Wednesday, March 25, 2009

Spicy Roasted Red Pepper Hummus

Made this on the weekend as part of the menu for my daughter's birthday dinner. We had it with veggies and blue corn tortilla chips instead of the usual high fat dip. Yummy!

3 cups (or 2 15-ounce cans) cooked chickpeas
1/4 cup tahini paste
2 Tbsp VE Hummus Dip Mix
1/2 tsp. VE Harissa
1/4 tsp. VE Mild Smoked Spanish Paprika
10 ounce jar of roasted red peppers
1 tsp balsamic vinegar
Juice of 1/2 lemon

Put everything into the food processor, process for a bit, and slowly add cooking liquid from the chickpeas (or water from the can or just water from the tap) until you have the consistency that you would like. You want to be able to dip your chips or veggies into it.

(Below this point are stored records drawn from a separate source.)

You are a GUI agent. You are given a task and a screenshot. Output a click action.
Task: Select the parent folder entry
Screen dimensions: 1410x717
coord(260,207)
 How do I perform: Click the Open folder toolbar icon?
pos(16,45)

Taste it...it will most likely need some salt. Add to taste. Tasting is the best part of cooking!

Makes a great high protein healthy alternative to veggies and dip for your afternoon snack.

Tuesday, March 10, 2009

Stewed Lentils & Tomatoes

Stewed Lentils & Tomatoes
Inspired by Barefoot Contessa at Home

2 teaspoons extra virgin olive oil
2 cups large-diced yellow onions (2 onions)
2 cups large-diced carrots (3 to 4 carrots)
1 tablespoon minced garlic (3 cloves)
1 (28-ounce) can whole plum tomatoes
1 cup French green lentils (7 ounces)
2 cups vegetable stock
2 teaspoons curry powder
2 teaspoons chopped fresh thyme leaves
2 teaspoons Sea Salt
¼ teaspoon ground peppercorns
1 tablespoon good red wine vinegar

Heat the oil in a large saucepan. Add the onions and the carrots and cook over medium-low heat for 8 to 10 minutes, until the onions start to brown. Stir occasionally with a wooden spoon. Add the garlic and cook for one minute more.

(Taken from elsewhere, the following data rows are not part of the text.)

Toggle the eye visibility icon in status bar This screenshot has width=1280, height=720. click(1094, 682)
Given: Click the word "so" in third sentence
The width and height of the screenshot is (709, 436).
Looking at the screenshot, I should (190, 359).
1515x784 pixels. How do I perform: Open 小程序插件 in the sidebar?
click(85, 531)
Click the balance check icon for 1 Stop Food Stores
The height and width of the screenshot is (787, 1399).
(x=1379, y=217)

Meanwhile, place the canned plum tomatoes, including the juice, in the bowl of a food processor fitted with a steel blade and pulse several times until the tomatoes are coarsely chopped. Rinse and pick over the lentils to make sure there are no stones in the package.

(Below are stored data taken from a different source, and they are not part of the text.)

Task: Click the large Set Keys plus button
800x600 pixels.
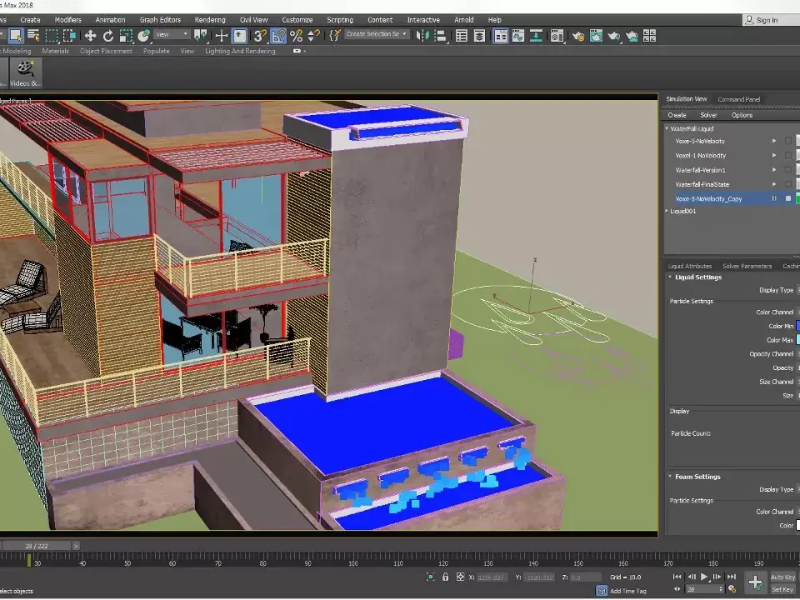Action: point(755,583)
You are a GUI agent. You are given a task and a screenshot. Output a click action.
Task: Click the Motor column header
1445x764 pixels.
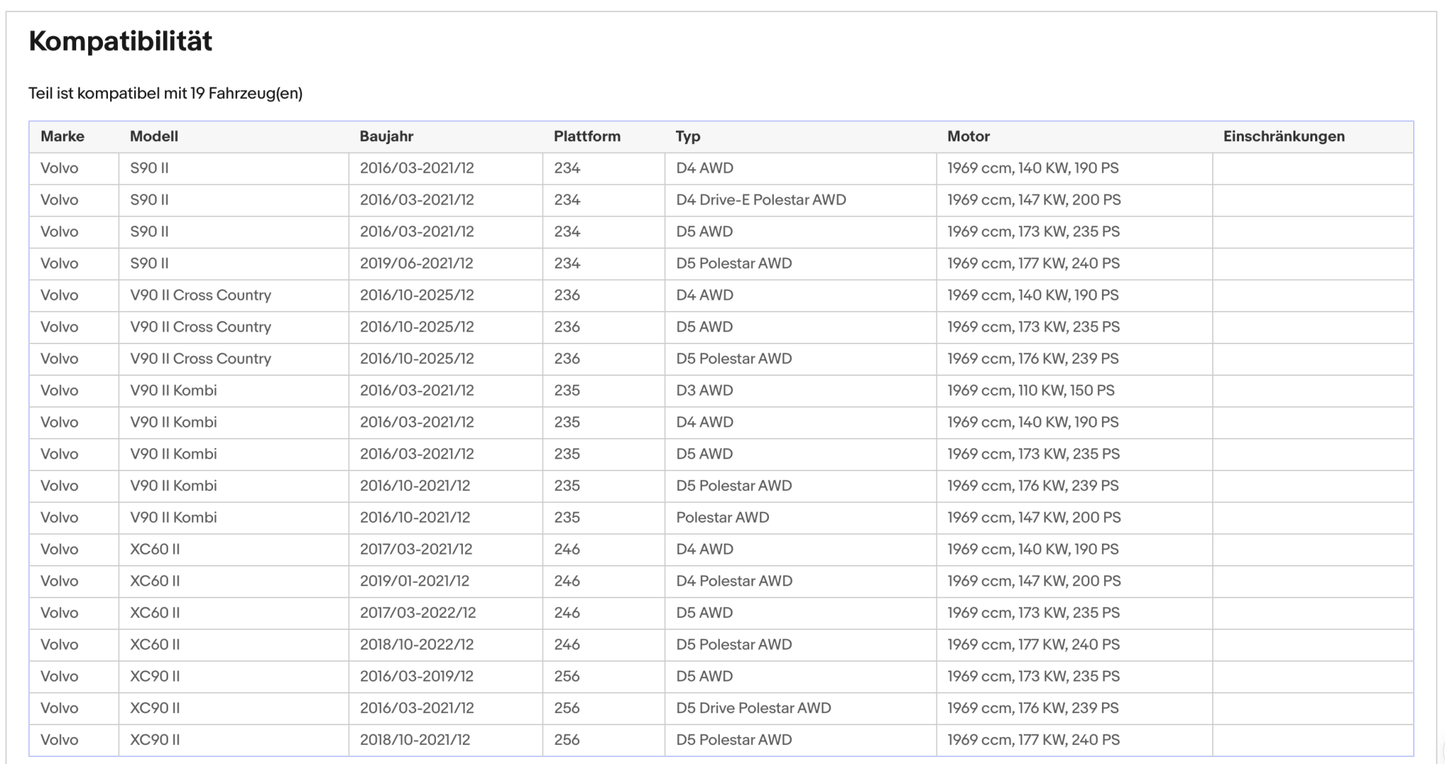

Add the tomatoes, lentils, chicken broth, curry powder, thyme, salt and pepper to the pan. Raise the heat to bring to a boil, then lower the heat and simmer covered for about 40 minutes, until the lentils are tender. Check occasionally to be sure the liquid is still simmering. Remove from the heat and allow the lentils to sit covered for another 10 minutes. Add the vinegar, season to taste and serve hot.